Secret views and maritime history in Greenwich

Secret views and maritime history in Greenwich

Three weeks in London has given us the luxury of time — time to just wander around and see what we find. On our first visit to Greenwich, I was intrigued by the narrow, hilly streets, cute rowhouses, and little shops that I spotted from the main drag. I declared the view from the Royal Observatory one of the best in London, but everybody knows that already. On our second visit to Greenwich, we found an even better view of London from a quiet, overgrown, forgotten little park called Point Hill or The Point. I can’t tell you how to get there because most of the fun is in stumbling on it yourself. Just walk uphill.

I figured the National Maritime Museum in Greenwich would be filled with old guys looking at boat models, and it was, but it was also really, really cool. Really. It’s a fun place for anyone with a vivid imagination. It’s one thing to read about Shackleton’s ill-fated Antarctic trip and the desperation that forced him to lead three tiny lifeboats across the freezing, stormy southern Atlantic Ocean, searching for rescue. It’s another thing entirely to stand next to a copy of the James Caird (the original is just a few miles away at Dulwich College in South London), and see why the successful trip across the ocean in this tiny boat filled with six men, freezing water, and rotting reindeer skin sleeping bags was truly amazing. It’s a tiny boat.

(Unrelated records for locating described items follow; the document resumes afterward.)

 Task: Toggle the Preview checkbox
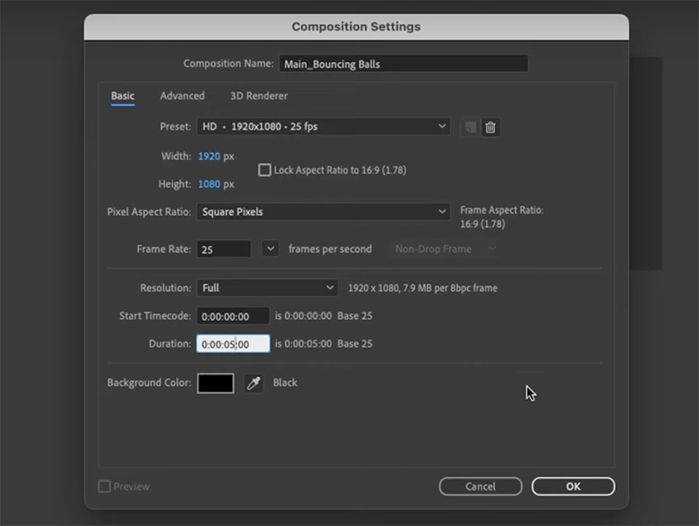coord(104,486)
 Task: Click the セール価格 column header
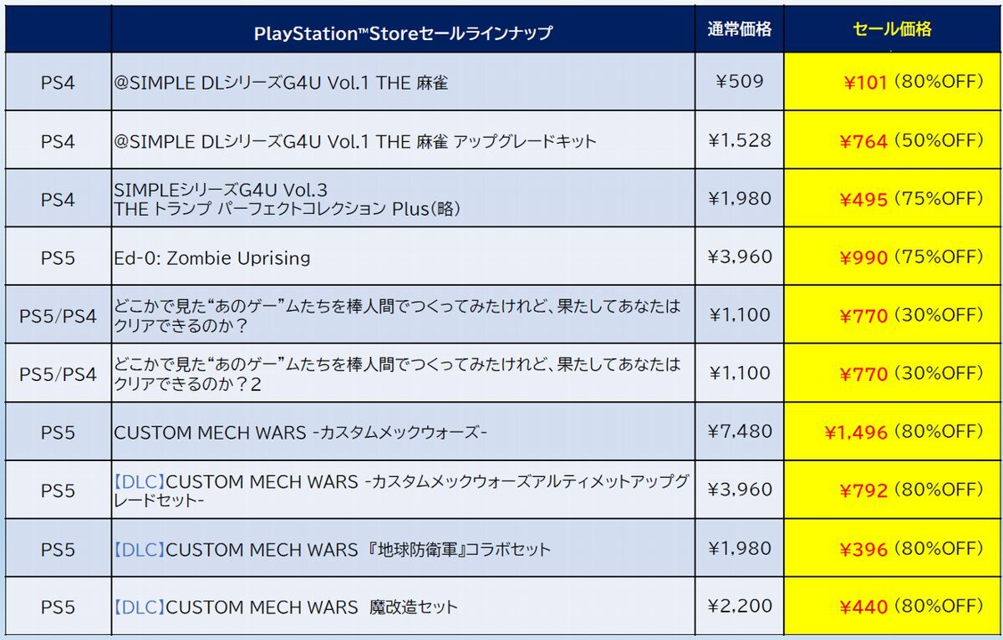[892, 30]
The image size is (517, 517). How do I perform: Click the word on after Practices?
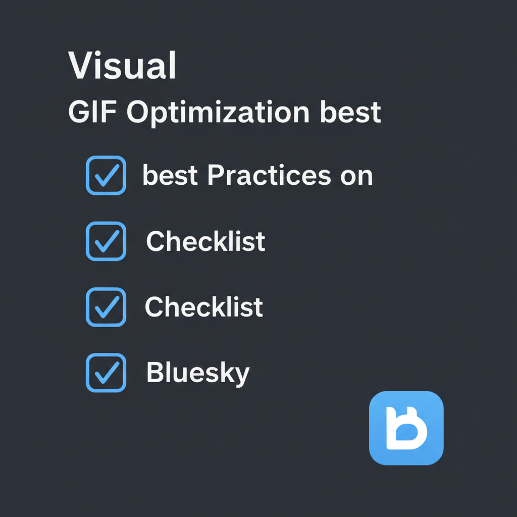point(356,177)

Then there’s the globe made from a map from the 1400s. As it slowly rotates, you might miss, at first, the fact that a few huge chunks of land aren’t there…namely North and South America. Without those two continents in the way, the trip to India doesn’t look so daunting after all. There’s a whole wall of ship figureheads, some looking startled at the waves that are to come, others continuing to fiercely gaze out to sea. There are neck irons used on slave ships…neck irons.

But nothing blew my mind more than the hundred-year-old biscuit recovered from the tent where the frozen bodies of Robert Scott and his companions were found after their race to the South Pole. The biscuit gets to live forever.